Constructing a POVM to discriminate $m$ quantum states. What if they're linearly dependent?

Question

I've come across this problem in Nielsen & Chuang's Quantum Information book (problem 2.64)

Suppose Bob is given a quantum state chosen from a set $|ψ_1 \rangle, . . . , |ψ_m\rangle$ of linearly independent states. Construct a POVM $\{E_1, E_2, . . ., E_{m+1}\}$ such that if outcome $E_i$ occurs, $1 ≤ i ≤ m$, then Bob knows with certainty that he was given the state $|ψ_i\rangle$. (The POVM must be such that $\langle ψ_i|E_i|ψ_i \rangle > 0$ for each $i$.)

This is my proposed solution:

Denote by $|\phi_i\rangle$ the (unique? I guess it doesn't matter) vector orthogonal to the subspace spanned by $\{ | \psi_j \rangle \}_{j \neq i}$ and define

$$E_i = \sum_{i\neq j} | \phi_j \rangle \langle\phi_j |$$

Then $\langle \psi_j | E_i | \psi_j\rangle = 0$ by construction, and $\langle \psi_i | E_i | \psi_i\rangle > 0$. The last operator is defined to satisfy completeness:

$$E_{m+1} = \mathbb{I} - \sum_{j=1}^m E_j.$$

So, when get gets outcome $i$, he knows it can't have been any of the other $\psi_j$'s, so it must have been $\psi_i$ for sure. If he gets outcome $m+1$, he doesn't know anything. Is this correct?

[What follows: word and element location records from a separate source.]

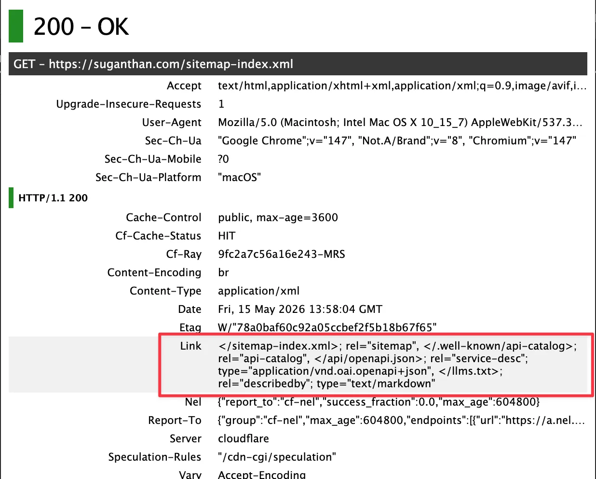The height and width of the screenshot is (479, 596).
Task: Select the Accept header value
Action: click(x=402, y=86)
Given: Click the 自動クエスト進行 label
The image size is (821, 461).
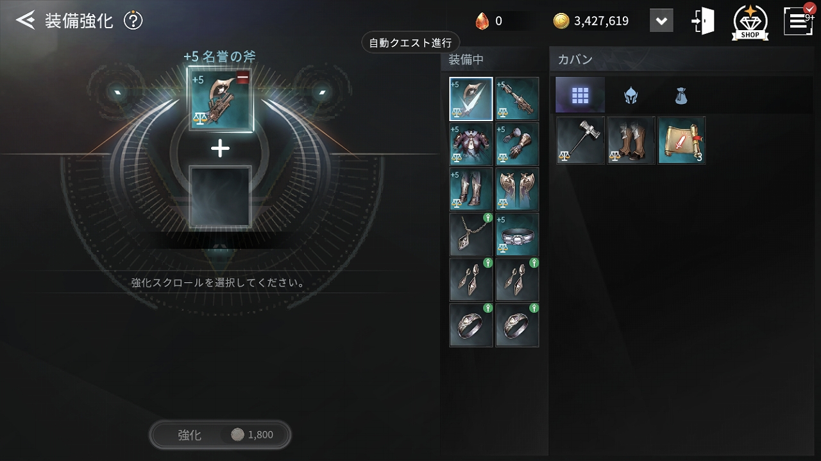Looking at the screenshot, I should coord(411,43).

What happens if now we introduce another vector to the set: $\psi \rangle = a |ψ_1 \rangle + b |ψ_2 \rangle$, i.e. drop the linear independence condition (just on a simple example here). How would that affect the $E_j$'s, is it still possible to construct a POVM like that?

Answer 1

A crucial hypothesis is missed in your construction.

Each $\phi_i$ must also satisfy $\phi_i \not \perp \psi_i$, otherwise $\langle \psi_i |E_i \psi_i\rangle >0$ is false.

This point provides an answer to your last question as well.

If $\psi$ is an added further vector, linearly dependent on the vectors $\psi_i$, the construction you made cannot be re-proposed as the constraint I pointed out cannot be satisfied. Indeed, even if the correspondingly added normalized vector $\phi$ is orthogonal to all $\psi_i$, it is (evidently) impossible that $\phi \not \perp \psi = \sum_{i=1}^n c_i \psi_i$.

Answer 2

The implicit context of this exercise is some Hilbert space $H$ of dimension at least $m$. Let $W$ be the ($m$-dimensional) subspace of $H$ spanned by the set $\{|\psi_1\rangle, ..., |\psi_m\rangle\}$ and let, for each $i=1,...,m$, $V_i$ be the ($m-1$ dimensional) subspace of $W$ spanned by the set $\{|\psi_{j}\rangle \mid j \neq i\}$.

From elementary Hilbert space theory we know that each of the vectors $|\psi_i\rangle$ can be split up into a sum $|\psi_i\rangle = |v_i\rangle + |o_i\rangle$, where $|v_i\rangle \in V_i$ and $|o_i\rangle \in V_i^\perp \cap W$ ($|v_i\rangle$ is the orthogonal projection of $|\psi_i\rangle$ onto $V_i$ and $|o_i\rangle = |\psi_i\rangle - |v_i\rangle)$. Note that $|o_i\rangle \neq 0$ for each $i$, as $|\psi_i \rangle$ by the assumption of linear independence does not belong to $V_i$.

Now let $E_i=\frac{|o_i\rangle\langle o_i|}{m+1}$, for $i=1,...,m$, and let $E_{m+1} = I - \sum_{j=1}^m E_j$. Then it's an easy check that set of operators $\{E_1, ...,E_{m+1}\}$ satisfies the requirements for a POVM (the factors $\frac{1}{m+1}$ are to make sure that $E_{m+1}$ stays positive). Furthermore, for $1\leq i, k \leq m$ with $i\neq k$, we have $\langle\psi_k|E_i|\psi_k\rangle = 0$, and

$$\langle\psi_i|E_i|\psi_i\rangle = \frac{1}{m+1}\big( \langle v_i|o_i\rangle + \langle o_i|v_i\rangle + 2\langle o_i|o_i\rangle \big) = \frac{2}{m+1}\langle o_i|o_i\rangle>0,$$ as wanted.